-- Begin Page extract --
What makes the memo so telling is threefold.
First, while expressed in abstruse technical language, it shares a perspective with the most radical left-wing critiques of capitalism. Yellen goes 90 percent of the way to proclaiming, “The history of all hitherto existing society is the history of class struggles.”
Second, Yellen is not, of course, calling for a proletarian revolution. Rather, as Noam Chomsky has pointed out, “vulgar Marxist rhetoric is not untypical of internal documents in the government,” just “with values reversed.” In Yellen’s case, she is making the case for, as she writes, the positive “impact of heightened job insecurity.” A rise in worker insecurity in the mid-1990s meant everyone was too scared to ask for raises, which meant businesses wouldn’t need to hike prices, which meant even with the falling unemployment at the time, the Fed didn’t need to raise interest rates to slow the economy and throw people out of work.
Third, Yellen is not a monster. Indeed, from the perspective of regular Americans, she’s about as good as it gets at the summit of power. The problem, for those of us down here on the ground, is her overall worldview. She might personally want things to be nicer but is certain the science of economics places incredibly sharp limits on the possible, and all we can do is try to make small improvements within those limits.
The memo is titled “Job Insecurity, the Natural Rate of Unemployment, and the Phillips Curve.” Barker learned of it from references in the books “Maestro” by Bob Woodward and “Empathy Economics” by Owen Ullmann. Greenspan distributed the memo to the entire Federal Open Market Committee, or FOMC — the group that decides interest rates — and it worked. As Ullmann puts it, “Yellen rescued Greenspan from his tight spot.”
Here’s the context in which Yellen was writing.
-- End Page extract --
-- Begin Exercise input --
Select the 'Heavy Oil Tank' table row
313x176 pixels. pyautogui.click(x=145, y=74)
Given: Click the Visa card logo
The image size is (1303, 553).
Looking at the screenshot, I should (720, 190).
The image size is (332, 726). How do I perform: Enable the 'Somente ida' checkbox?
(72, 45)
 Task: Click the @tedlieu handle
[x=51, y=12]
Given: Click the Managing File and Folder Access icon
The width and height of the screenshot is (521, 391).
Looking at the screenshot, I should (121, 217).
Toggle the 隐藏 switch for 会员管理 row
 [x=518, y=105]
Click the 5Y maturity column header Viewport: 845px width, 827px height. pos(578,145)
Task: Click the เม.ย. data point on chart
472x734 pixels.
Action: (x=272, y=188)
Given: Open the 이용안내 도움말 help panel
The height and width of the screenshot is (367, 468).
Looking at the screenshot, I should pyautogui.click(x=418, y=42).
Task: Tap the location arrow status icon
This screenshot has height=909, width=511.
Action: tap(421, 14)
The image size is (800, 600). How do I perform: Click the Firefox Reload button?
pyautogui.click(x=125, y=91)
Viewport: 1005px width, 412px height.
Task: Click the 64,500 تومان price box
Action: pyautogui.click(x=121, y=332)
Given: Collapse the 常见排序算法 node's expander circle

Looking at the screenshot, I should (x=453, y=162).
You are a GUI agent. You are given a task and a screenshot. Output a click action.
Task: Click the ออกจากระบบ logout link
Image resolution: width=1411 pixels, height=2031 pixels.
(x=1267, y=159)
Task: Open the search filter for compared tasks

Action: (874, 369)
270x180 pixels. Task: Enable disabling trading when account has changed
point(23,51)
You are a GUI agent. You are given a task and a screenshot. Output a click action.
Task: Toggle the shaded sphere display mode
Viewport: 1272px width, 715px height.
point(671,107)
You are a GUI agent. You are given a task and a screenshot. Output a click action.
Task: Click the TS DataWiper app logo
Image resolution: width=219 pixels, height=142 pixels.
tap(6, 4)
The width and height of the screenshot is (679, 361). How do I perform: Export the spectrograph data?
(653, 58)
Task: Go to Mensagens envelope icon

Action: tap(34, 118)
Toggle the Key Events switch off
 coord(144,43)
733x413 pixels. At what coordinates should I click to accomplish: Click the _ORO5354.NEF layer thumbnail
-- End Exercise input --
## Jobs
a - Please quote the saved data entries from the line containing "Task: Go to Mensagens envelope icon" through the end of the entries, word for word.
b - Extend the passage about Yellen's job insecurity memo, picking up right after its final sentence.

## The answers
a -
Task: Go to Mensagens envelope icon

Action: tap(34, 118)
Toggle the Key Events switch off
 coord(144,43)
733x413 pixels. At what coordinates should I click to accomplish: Click the _ORO5354.NEF layer thumbnail

b -
By mid-1996, unemployment had fallen to 5.3 percent. To understand the significance of this, it’s necessary to understand the standard economics model at the Fed (and the other centers of U.S. powers). There is, they believe, an inescapable trade-off between unemployment and inflation: If unemployment gets low, workers across the economy will have the bargaining power to bid up their wages, which will cause unstoppable inflation, which a few steps later will cause the rise of another Hitler. (Germany’s hyperinflation during the 1920s is generally believed to be one reason the country was open to extreme leadership.) You might think it would be nice for everyone to have jobs and good pay, but that just shows you are naïve and/or a Nazi.
Therefore, as previous Fed Chair William McChesney Martin said in 1955, the job of the Federal Reserve is to be “the chaperone who has ordered the punch bowl removed just when the party was really warming up.” They can’t let unemployment get too low, or the party will get out of hand.
With this in mind, the economics profession has developed a concept called the non-accelerating inflation rate of unemployment, or NAIRU. If you’re searching for it online, resist Google’s desire to instead search for “Nauru,” which is not an economic theory but rather a tiny island nation in Micronesia.
In 1996, NAIRU proponents generally agreed it was somewhere around 6 percent. Below that lay spiraling inflation, fascism, etc. It was therefore time for the Fed to get started slowing the economy. As Ullmann describes it, members of the FOMC were “prodding Greenspan to raise interest rates right away.” But Greenspan was resisting this; no one knew for sure where the NAIRU was.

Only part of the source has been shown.